In conclusion, we did not observe an increased risk of any type of leukemia in patients receiving standard-dose doxorubicin and cyclophosphamide compared with patients receiving other regimens. In addition, none of the observed cases of leukemia harbored chromosomal abnormalities associated with topoisomerase inhibitors. The risk of leukemia in the current cohort was comparable to the age-adjusted risk observed among women nationally. This finding is consistent with recent data obtained by Smith et al.,4 who focused on the influence of higher doses of cyclophosphamide on leukemia rates following breast carcinoma treatment.

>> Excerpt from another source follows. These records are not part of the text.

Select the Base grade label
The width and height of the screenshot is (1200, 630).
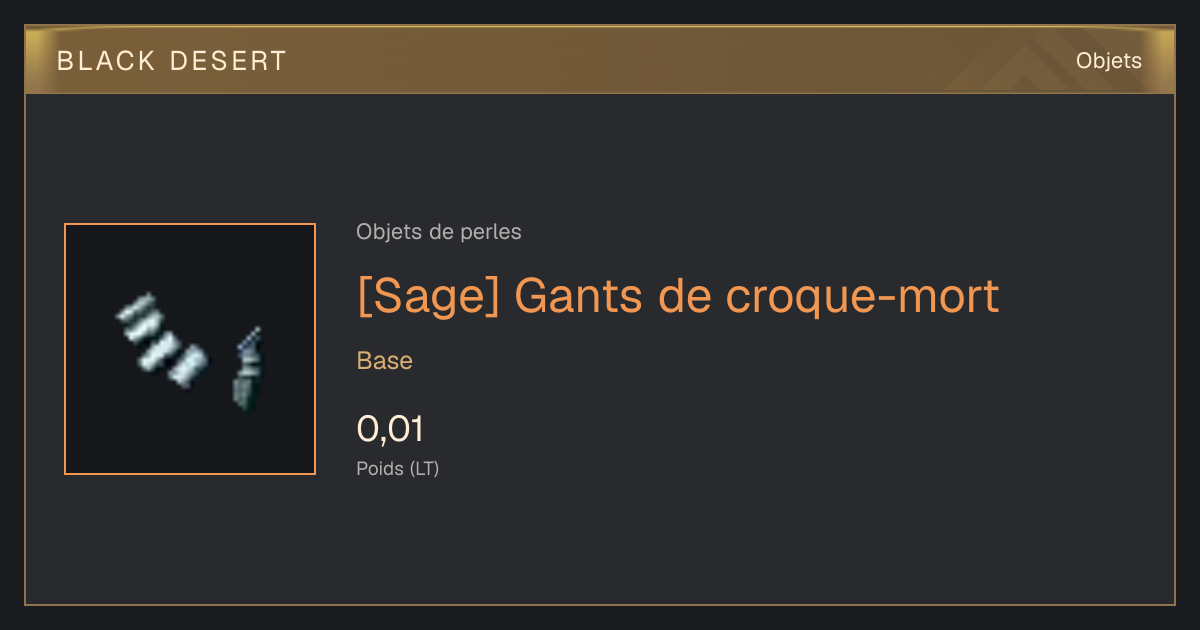pyautogui.click(x=385, y=361)
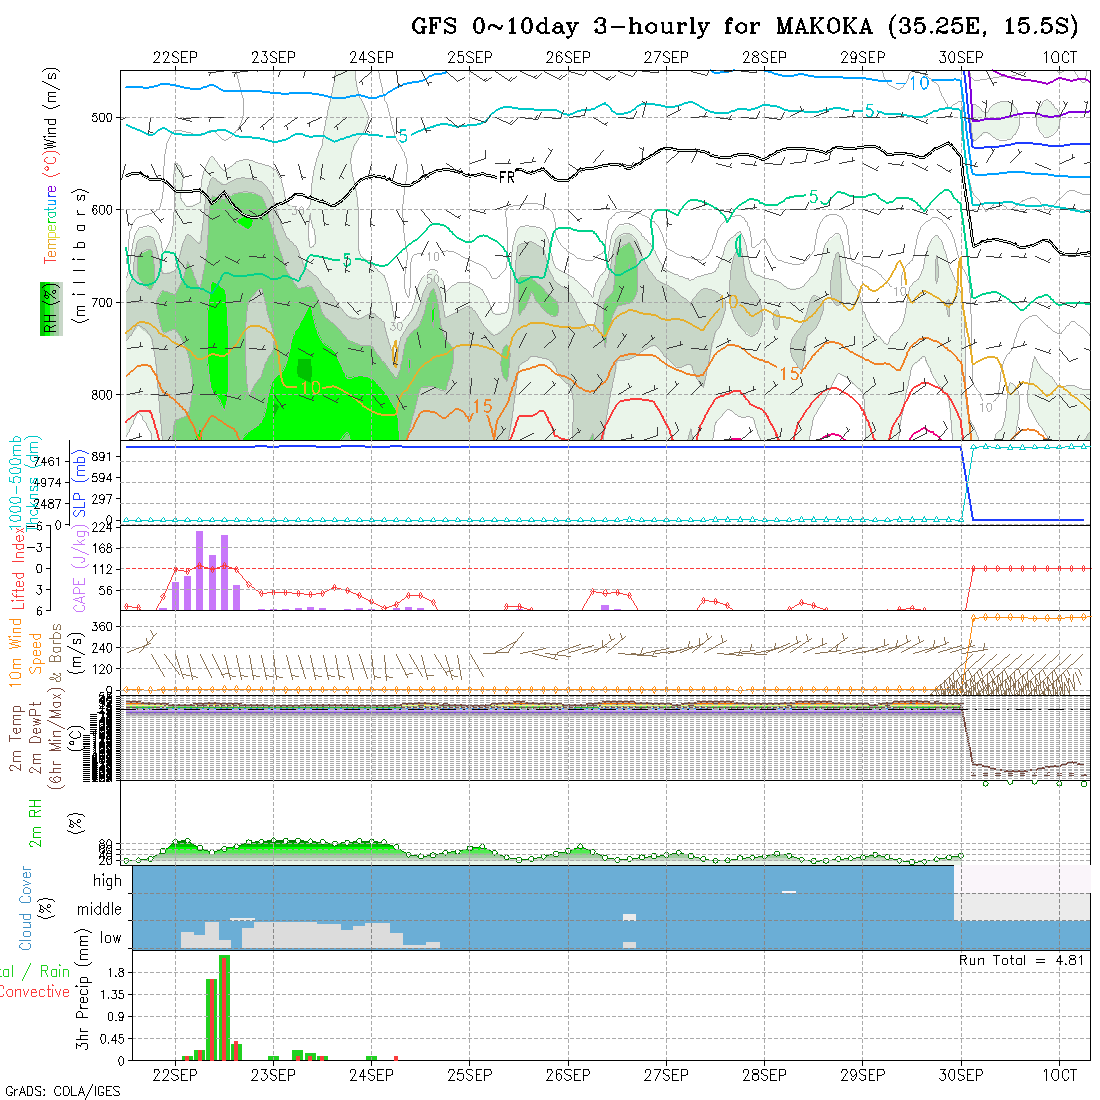Viewport: 1100px width, 1100px height.
Task: Click the 800 millibar tick label
Action: coord(102,394)
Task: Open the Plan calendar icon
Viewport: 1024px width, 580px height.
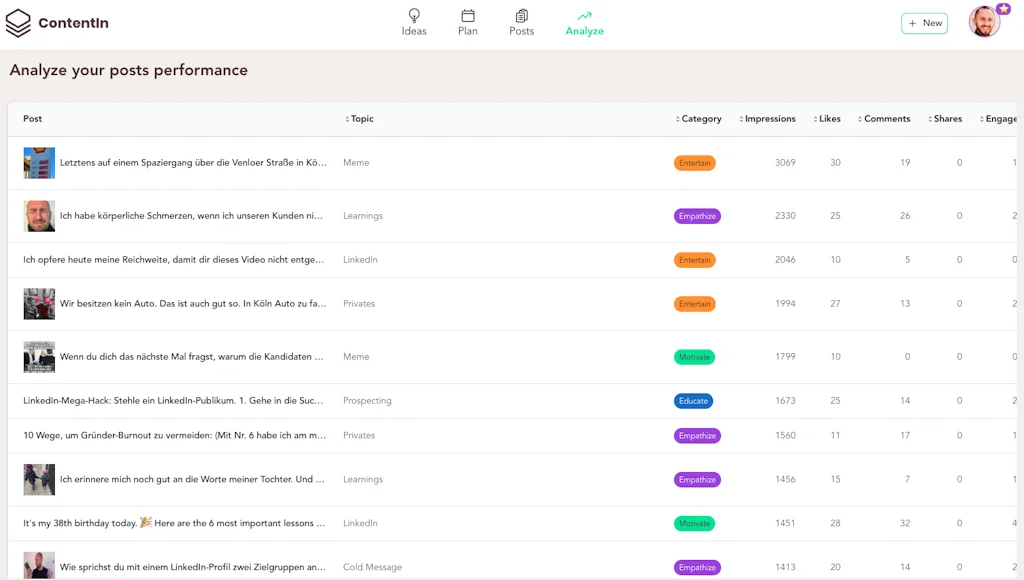Action: pos(467,16)
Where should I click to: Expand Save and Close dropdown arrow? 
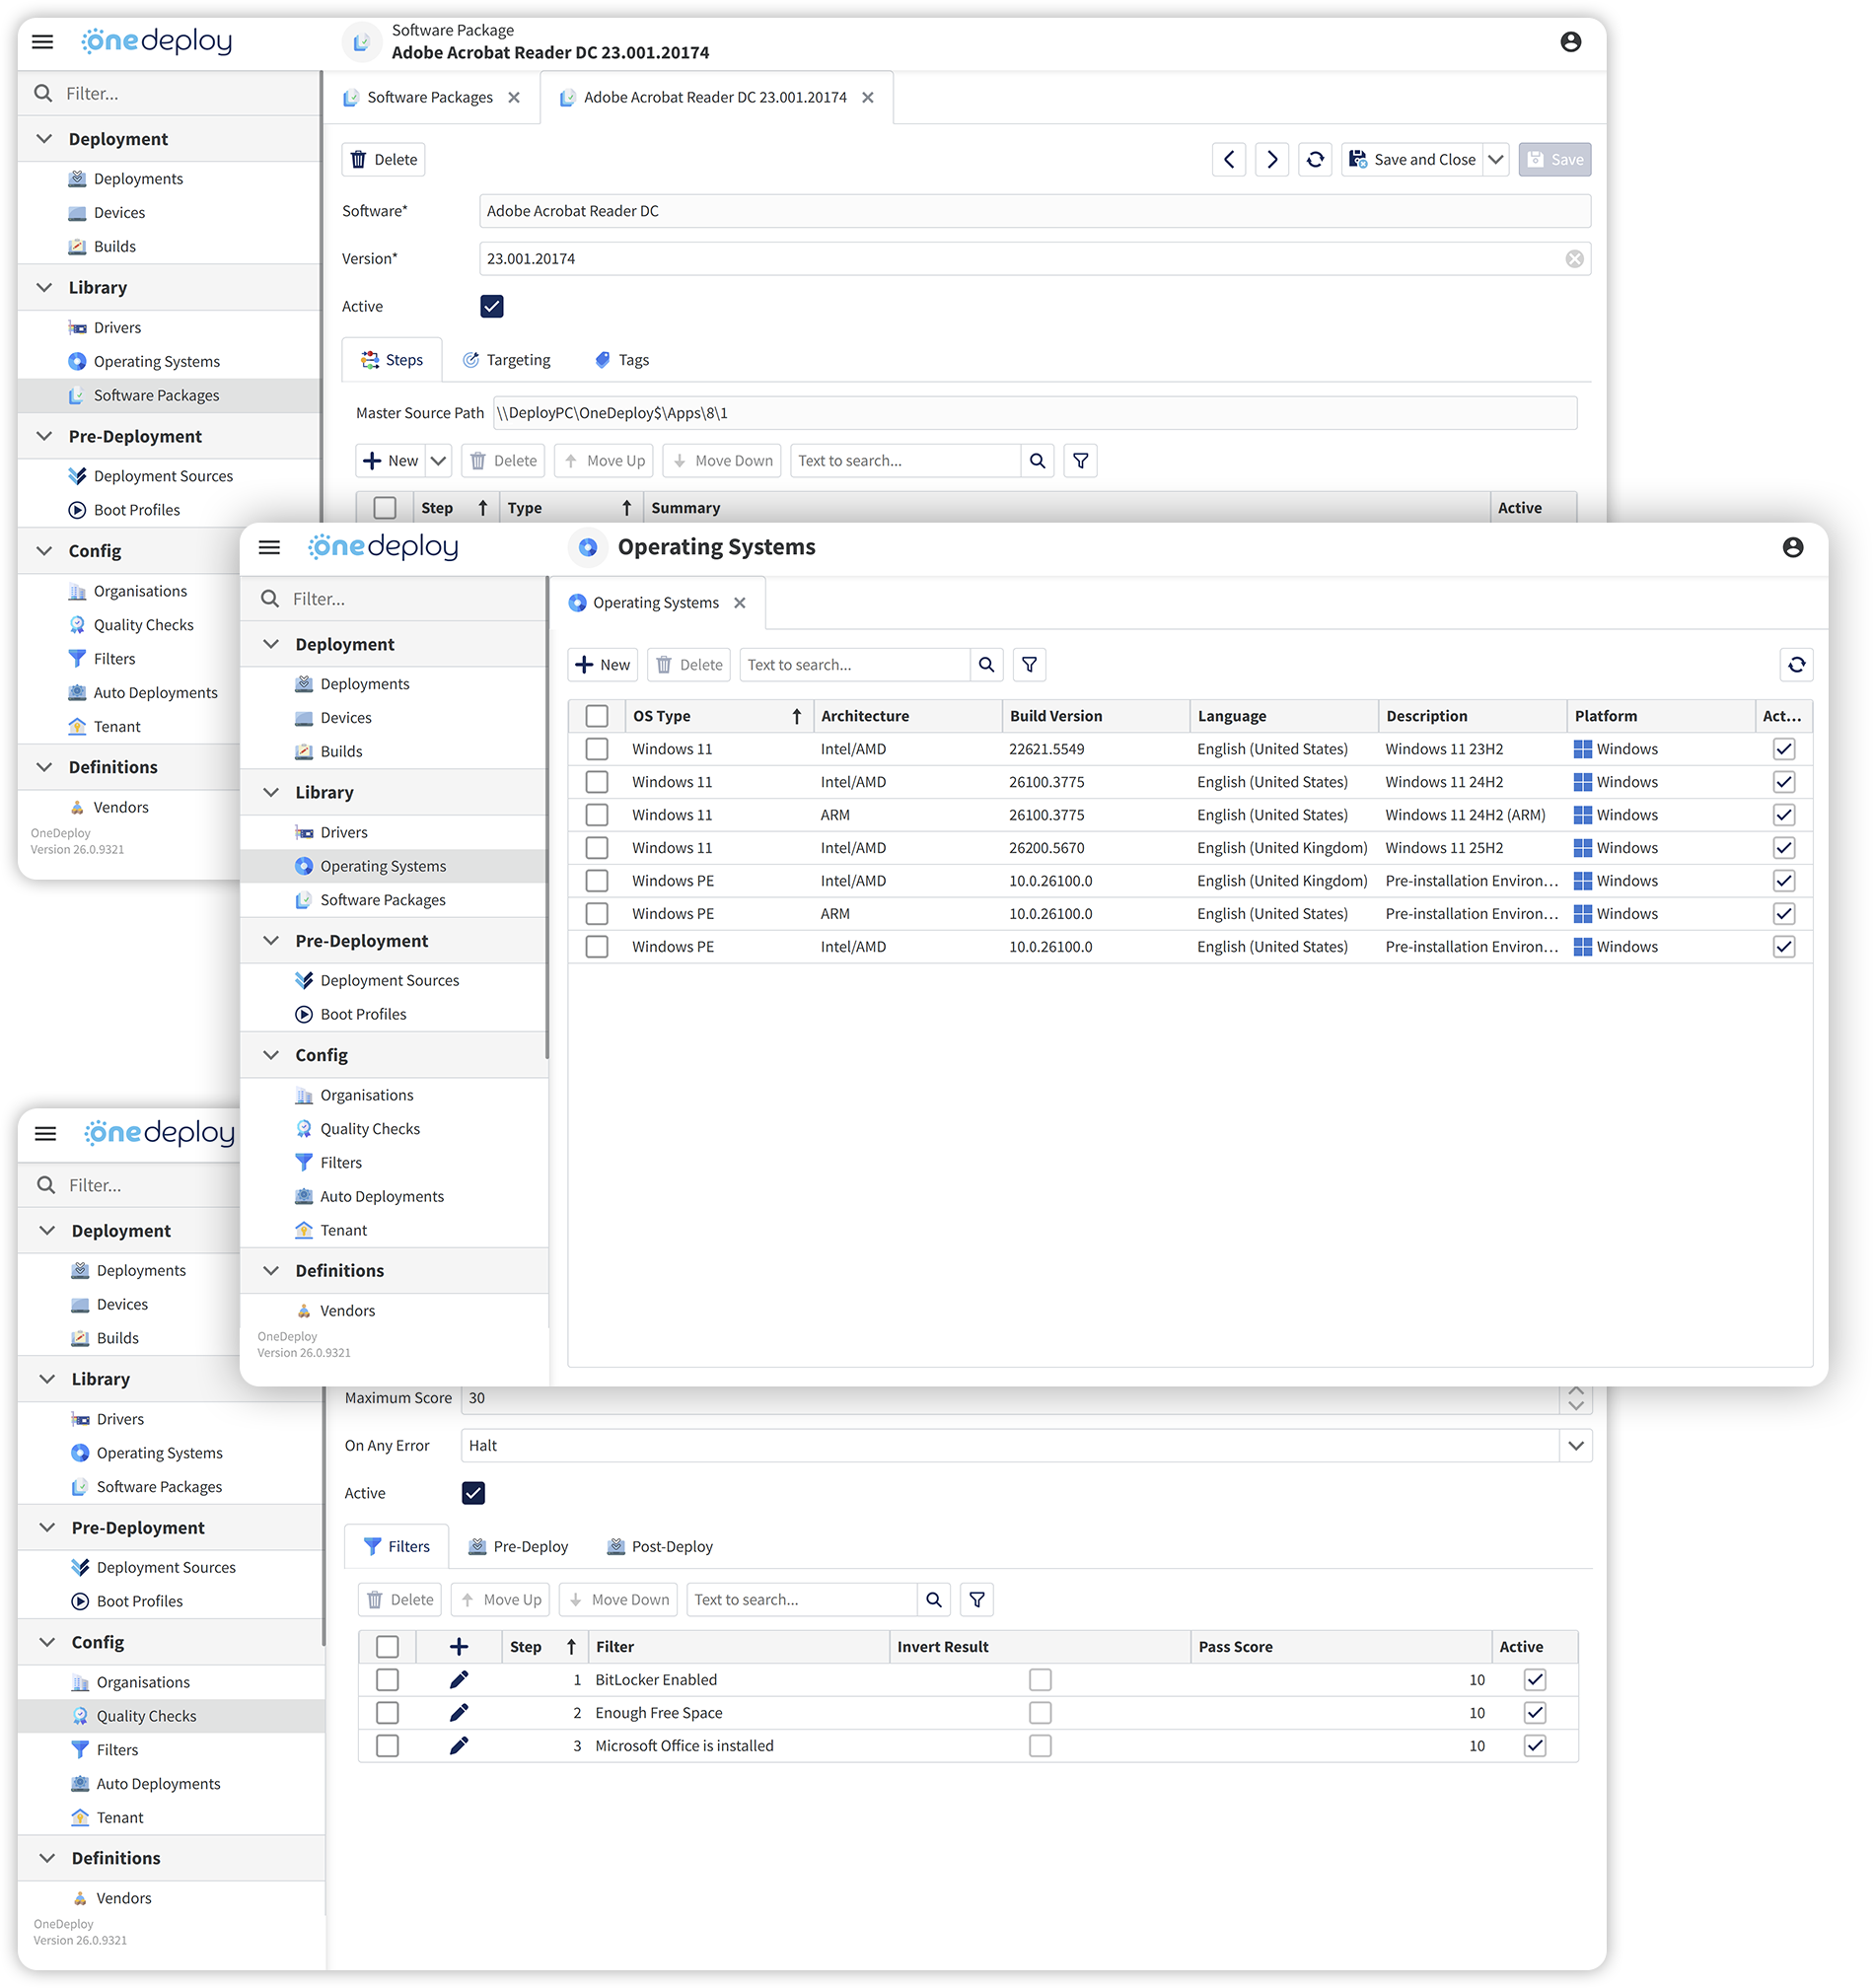pos(1496,160)
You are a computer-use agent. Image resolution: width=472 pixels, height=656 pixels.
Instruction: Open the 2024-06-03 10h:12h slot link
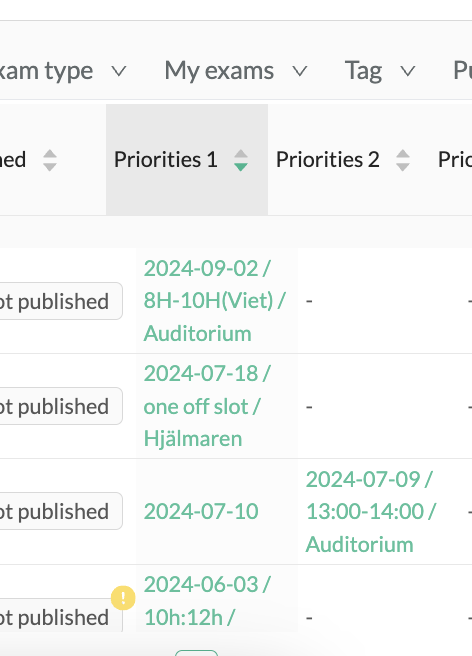[x=208, y=601]
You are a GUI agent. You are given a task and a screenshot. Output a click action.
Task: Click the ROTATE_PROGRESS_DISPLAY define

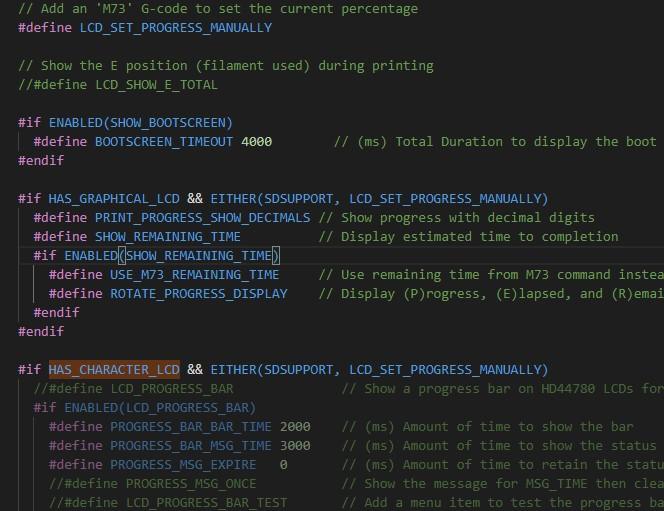click(x=198, y=294)
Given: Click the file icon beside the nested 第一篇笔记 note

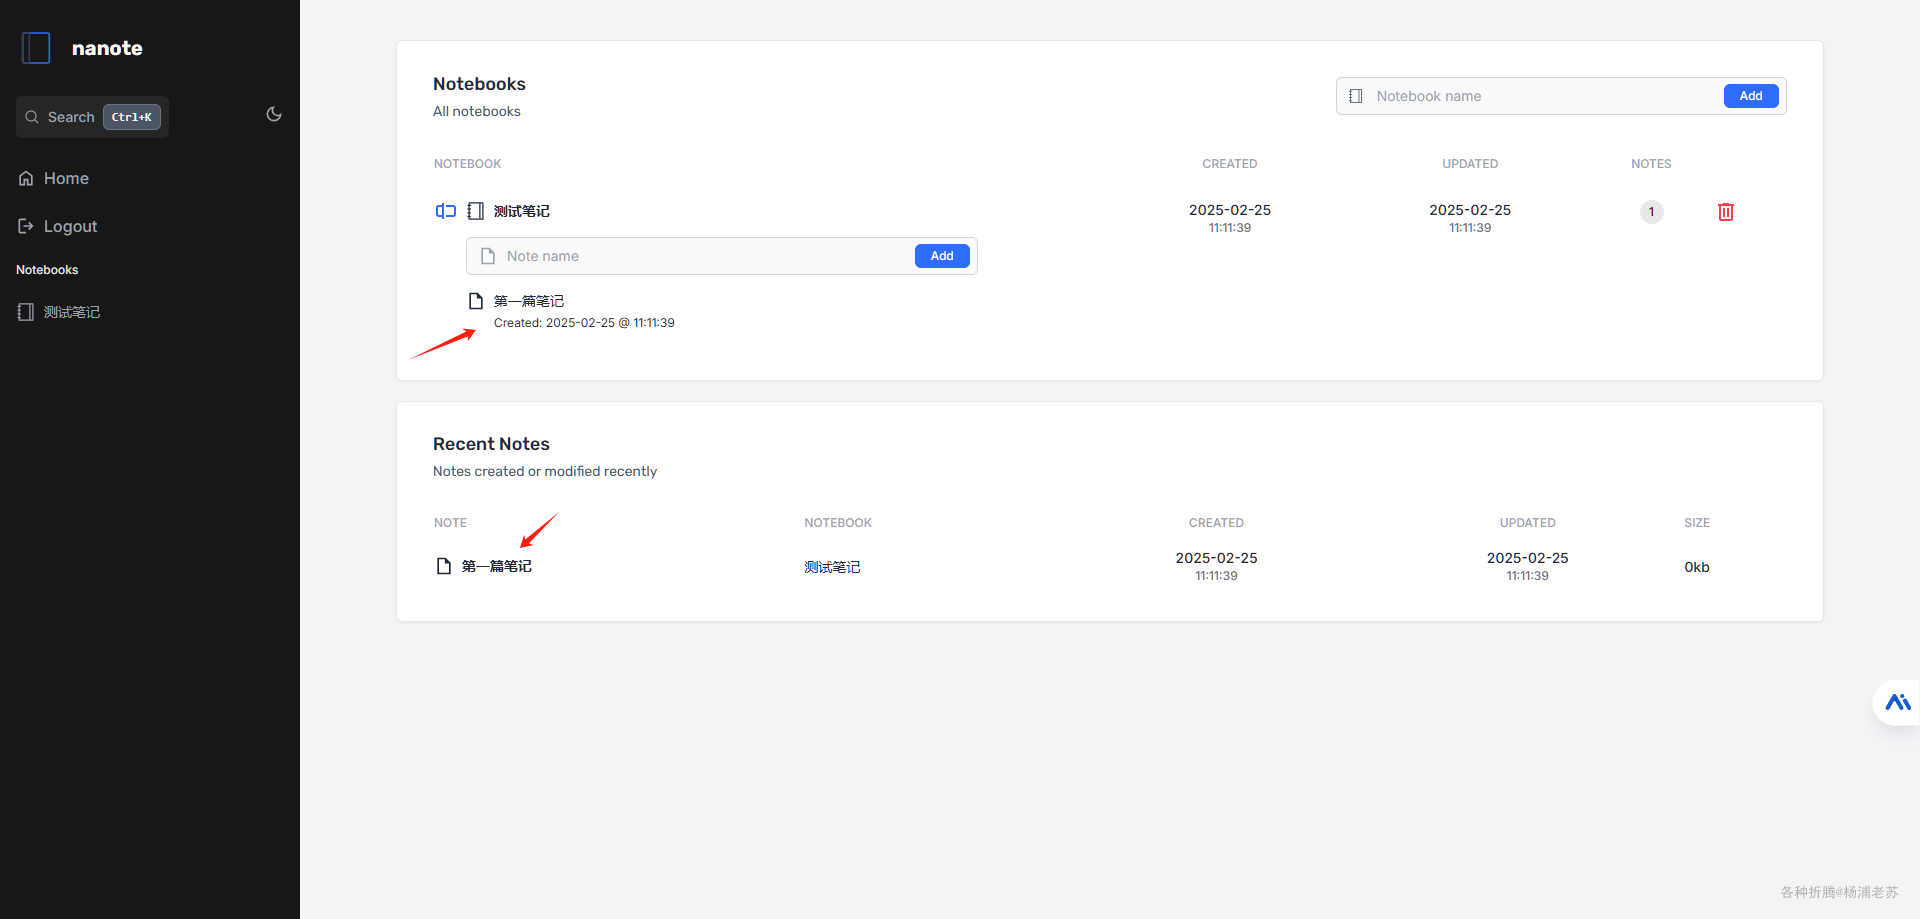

Whether the risk increase reported by Diamandidou et al.5 can be explained by differences in the length and intensity of chemotherapy (particularly alkylating agent-based chemotherapy), the type and intensity of concomitant radiotherapy, or the length of follow-up is unknown. In light of the findings reported by Smith and colleagues, it is likely that any observed increase in risk is attributable to alkylating agent dose intensification and perhaps to concomitant radiotherapy use, rather than to the use of doxorubicin. The equivocal risk of leukemia associated with current standard treatment regimens should not serve as a deterrent to the use of these regimens to prevent breast carcinoma recurrence.